今日も徒然、中洲日記

ほどほどに映画が好き。ほどほどに食べることが好き。日々気づいた事を綴ります。

愛、アムール


白いリボン」でカンヌのパルムドールを獲得したミヒャエル・ハネケ監督の新作「愛、アムール


5月閉館の銀座テアトルシネマにて、クロージング作品「天使の分け前」の1個前の上映作品として公開…


先のアカデミー賞では見事「外国語映画賞」を獲得し、主演のエマニュエル・リバさんは最高齢の主演女優賞ノミネートで話題になった。


とある映画評で、「老老介護」の現実を描いた作品で他人事とは思えない現実を見つめている…と。


ピアノ教師として充実した生活を送ってきた女性が、ある日病に倒れ、右半身不随に陥り、さらには徐々に痴呆の症状も発症していく。


意識がはっきりしているうちに、女性は入院を拒み、自宅での療養を夫に約束させる。


「自分」という自意識を強く持った女性ならではの選択を夫も認め、自身も年齢による衰えに悩まされながら、愛情深く献身的な看病をする。


しかし、夫の心も少しずつ少しずつ蝕まれていく…


淡々と、2人の日常が描かれる。


場面はリビングやキッチン、玄関ホール、そして、妻が寝ている寝室と切り替わるけれど、全てドアで繋がっているアパートメントの中だけで展開する。


カメラの引いた状態でアパートメント全体が見渡せてしまう閉じられた空間の中に観る側が閉じこめられてしまったような錯覚に陥る。


そこにやってくる来訪者とのやり取りは、現実にありそうなことばかり…


少し前、ガンの治療のために入院した私の母…その母への対応を巡り、父と交わした会話…劇中の父娘との会話とは状況も違うし、内容だって違うけど、まるで父と私の姿を見せつけられているようだった。

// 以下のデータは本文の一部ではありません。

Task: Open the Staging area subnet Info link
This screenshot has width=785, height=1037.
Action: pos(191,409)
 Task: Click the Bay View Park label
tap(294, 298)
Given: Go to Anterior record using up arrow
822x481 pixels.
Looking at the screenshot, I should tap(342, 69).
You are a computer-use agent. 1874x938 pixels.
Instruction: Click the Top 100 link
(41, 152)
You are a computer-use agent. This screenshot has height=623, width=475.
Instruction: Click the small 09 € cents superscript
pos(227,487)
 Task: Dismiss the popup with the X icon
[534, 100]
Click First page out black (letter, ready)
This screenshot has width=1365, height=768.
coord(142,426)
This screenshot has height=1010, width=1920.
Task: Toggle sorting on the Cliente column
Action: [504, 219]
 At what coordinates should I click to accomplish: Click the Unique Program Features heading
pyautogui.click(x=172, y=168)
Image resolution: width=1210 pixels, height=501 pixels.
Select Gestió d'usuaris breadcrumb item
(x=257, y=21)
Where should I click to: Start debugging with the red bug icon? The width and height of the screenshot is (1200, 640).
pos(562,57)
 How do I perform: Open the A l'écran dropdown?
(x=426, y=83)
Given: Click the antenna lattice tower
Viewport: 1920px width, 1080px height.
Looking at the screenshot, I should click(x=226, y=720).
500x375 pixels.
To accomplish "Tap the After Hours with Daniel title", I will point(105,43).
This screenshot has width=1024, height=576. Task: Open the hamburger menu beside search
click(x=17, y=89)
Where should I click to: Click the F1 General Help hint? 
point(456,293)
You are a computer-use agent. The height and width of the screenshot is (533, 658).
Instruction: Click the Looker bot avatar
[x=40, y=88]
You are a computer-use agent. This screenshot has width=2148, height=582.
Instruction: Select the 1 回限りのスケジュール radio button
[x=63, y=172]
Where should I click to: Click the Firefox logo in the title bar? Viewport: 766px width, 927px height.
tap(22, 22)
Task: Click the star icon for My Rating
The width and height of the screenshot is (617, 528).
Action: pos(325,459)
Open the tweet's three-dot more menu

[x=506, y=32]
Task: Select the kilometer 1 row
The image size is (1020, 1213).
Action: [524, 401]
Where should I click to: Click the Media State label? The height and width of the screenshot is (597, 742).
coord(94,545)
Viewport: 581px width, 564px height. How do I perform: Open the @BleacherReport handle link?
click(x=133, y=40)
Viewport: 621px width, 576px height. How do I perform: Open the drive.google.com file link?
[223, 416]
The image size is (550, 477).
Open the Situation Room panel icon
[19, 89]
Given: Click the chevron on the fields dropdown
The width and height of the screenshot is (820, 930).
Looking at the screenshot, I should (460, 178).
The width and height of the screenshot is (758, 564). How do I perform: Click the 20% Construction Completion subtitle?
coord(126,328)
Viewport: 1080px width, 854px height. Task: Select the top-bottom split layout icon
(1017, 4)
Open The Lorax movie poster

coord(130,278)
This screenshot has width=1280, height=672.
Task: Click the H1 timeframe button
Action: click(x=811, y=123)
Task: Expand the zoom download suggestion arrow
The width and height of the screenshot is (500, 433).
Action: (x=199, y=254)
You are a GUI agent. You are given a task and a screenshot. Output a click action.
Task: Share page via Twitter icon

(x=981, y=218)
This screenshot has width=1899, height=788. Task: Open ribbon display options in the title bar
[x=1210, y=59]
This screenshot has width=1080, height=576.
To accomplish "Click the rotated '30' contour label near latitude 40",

人間はたとえ相手を思いやっているつもりでも、その目線は結局「自分」を離れることはない…


老老介護」の行き着く先…


結末は突然訪れる。


でも、他に何か道はあるのか…


肯定は出来ないけれど、否定も出来ない。ましてや、非難など出来るハズもない…


終わった時に気づいたけれど、この映画にはBGM がない…


ピアノの音、鳥の声、物音、CDから流れる音楽…そこにある「生活」によって、生み出された「音楽」しか流れない。